Eupselia tristephana

Scientific classification
- Kingdom: Animalia
- Phylum: Arthropoda
- Class: Insecta
- Order: Lepidoptera
- Family: Oecophoridae
- Genus: Eupselia
- Species: E. tristephana
- Binomial name: Eupselia tristephana Meyrick, 1915

= Eupselia tristephana =

- Authority: Meyrick, 1915

Species of moth

Eupselia tristephana is a moth in the family Depressariidae. It was described by Edward Meyrick in 1915. It is found in Australia, where it has been recorded from Western Australia, the Northern Territory and Queensland.

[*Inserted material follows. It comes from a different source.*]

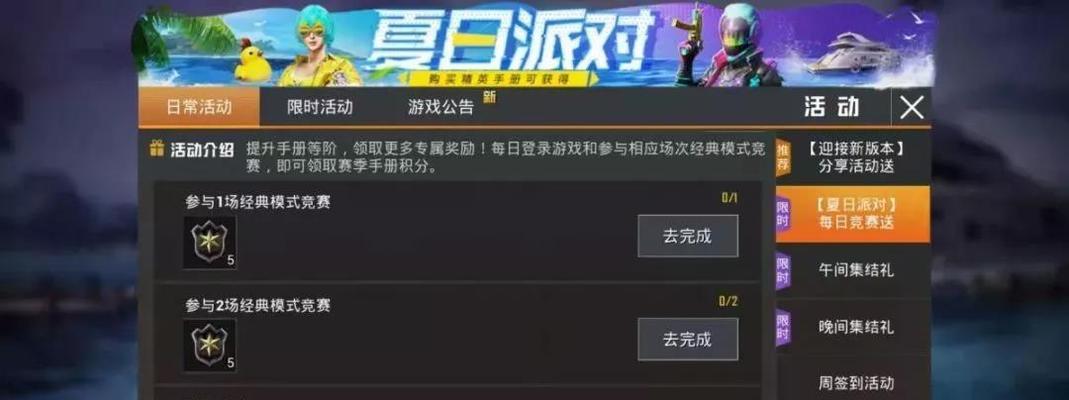Click the purple 限时 tag beside 午间集结礼
Screen dimensions: 1069x400
pyautogui.click(x=783, y=271)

The wingspan is 12–13 mm. The forewings are dark bronzy fuscous with an erect triangular light ochreous-yellow blotch from the dorsum before the middle, its apex rather bent over posteriorly. There are three bright coppery-blue-purple transverse lines reaching from the dorsum three-fourths across the wing, the first immediately beyond the yellow blotch, the second connected with a light yellow spot on the costa beyond the middle, the third limiting an oval bronzy patch strewn with minute longitudinal blackish and rosy-whitish strigulae extending along the termen nearly to the costa. There is a narrow black streak along the lower half of the termen containing three small round black spots set in whitish-ochreous rings becoming golden metallic on the terminal edge. Two short oblique blue-purple marks are found before the apex. The hindwings are dark fuscous.